(Stored data):
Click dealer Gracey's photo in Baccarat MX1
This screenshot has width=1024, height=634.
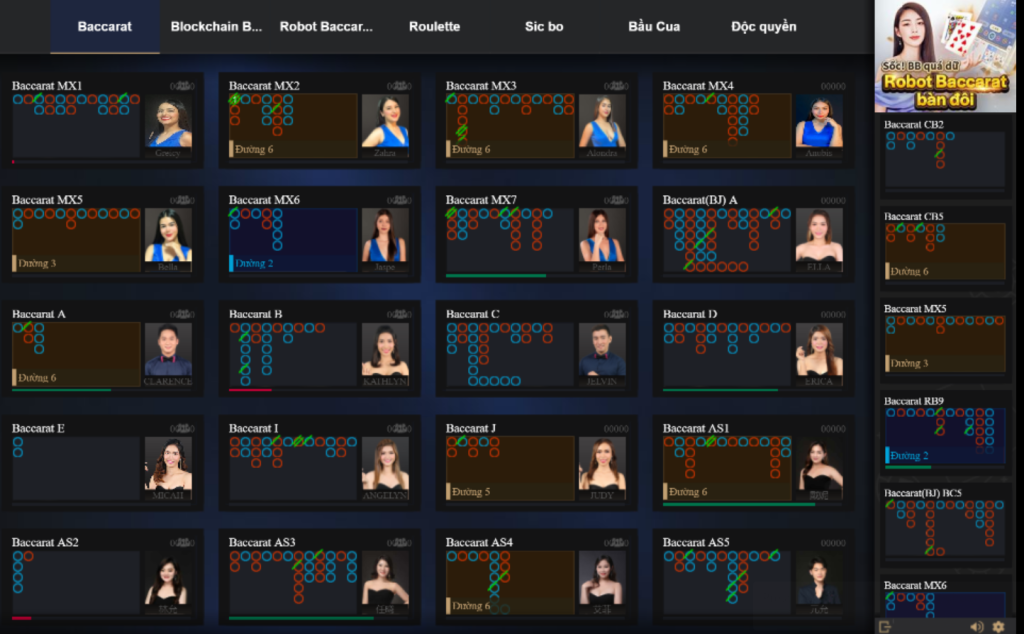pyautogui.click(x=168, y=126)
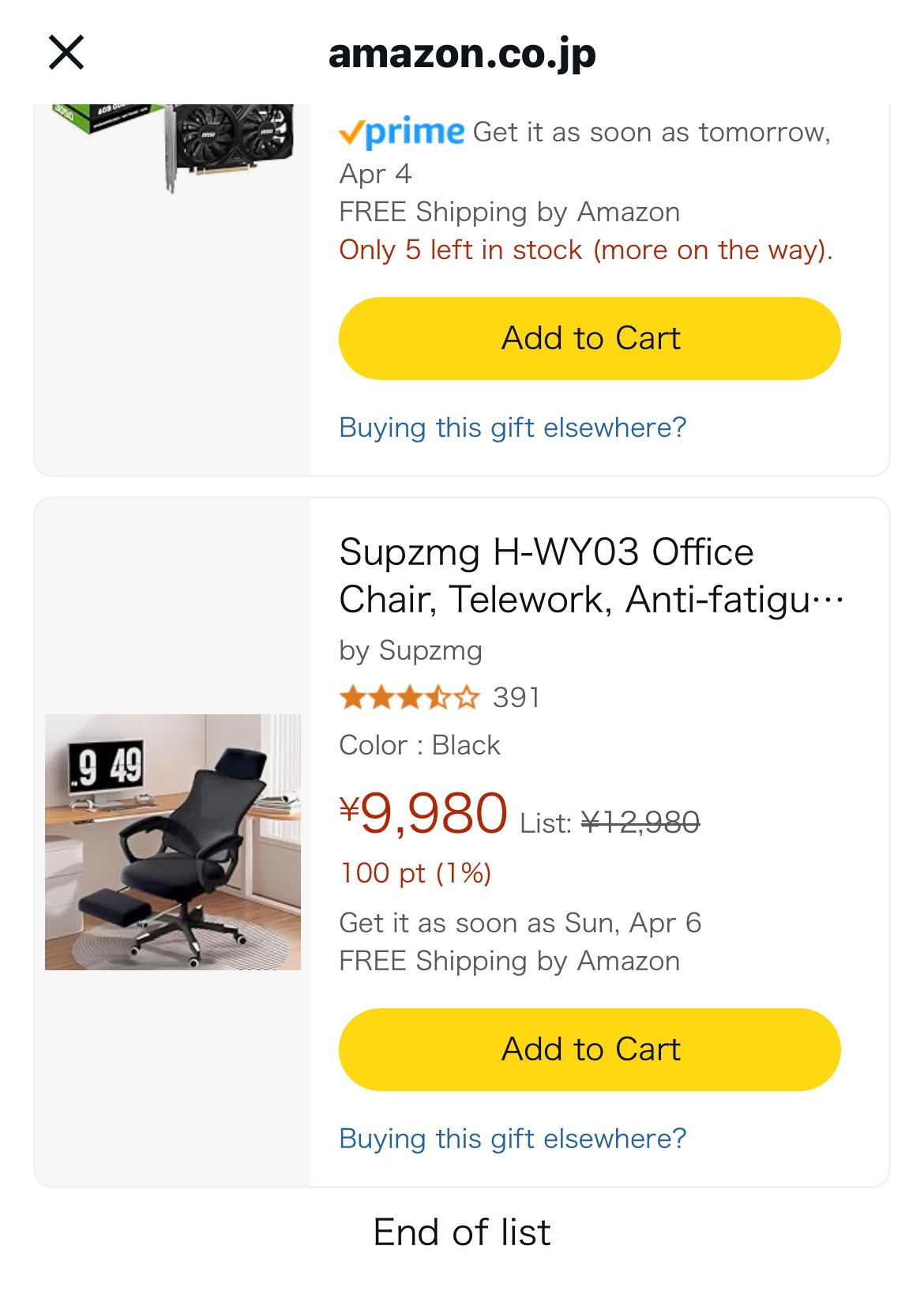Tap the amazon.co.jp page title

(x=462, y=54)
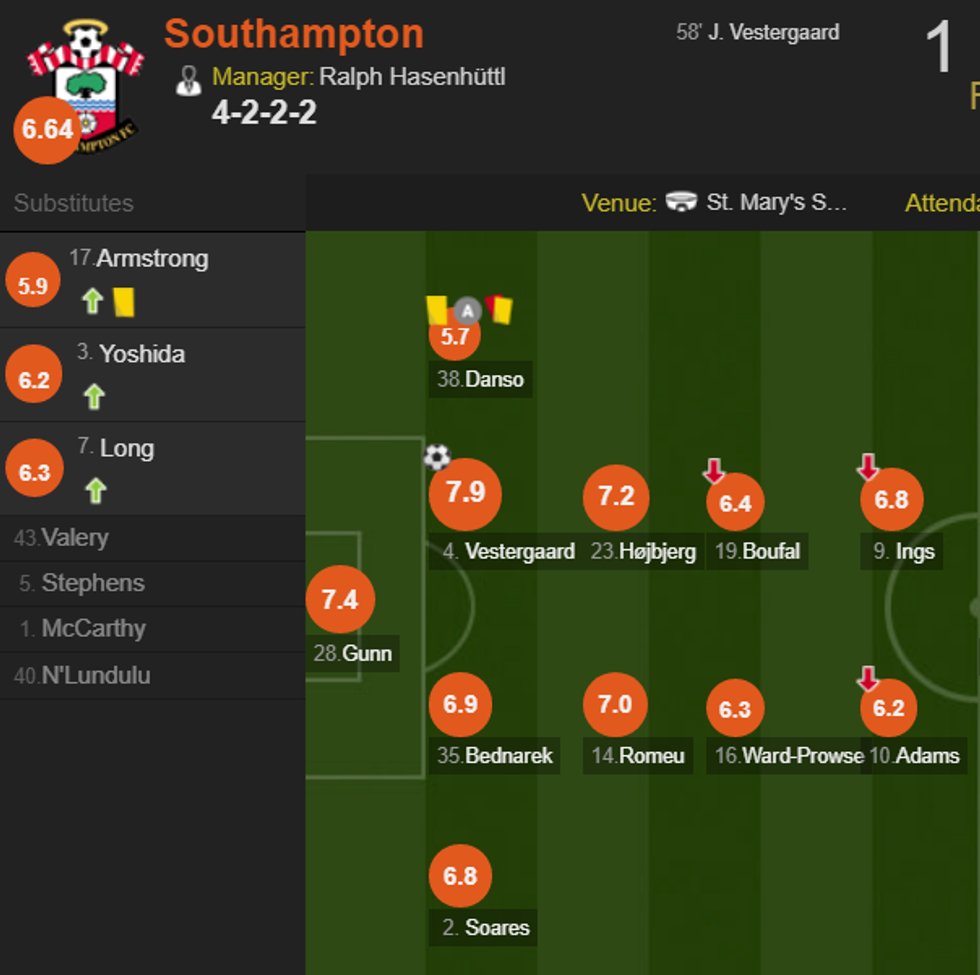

(Required work): Please reproduce every line of the entries above word for word, leaving the pictures out.

(Exercise result):
Click dealer Gracey's photo in Baccarat MX1
This screenshot has width=1024, height=634.
pyautogui.click(x=168, y=126)
Tap the amazon.co.jp page title

(x=462, y=54)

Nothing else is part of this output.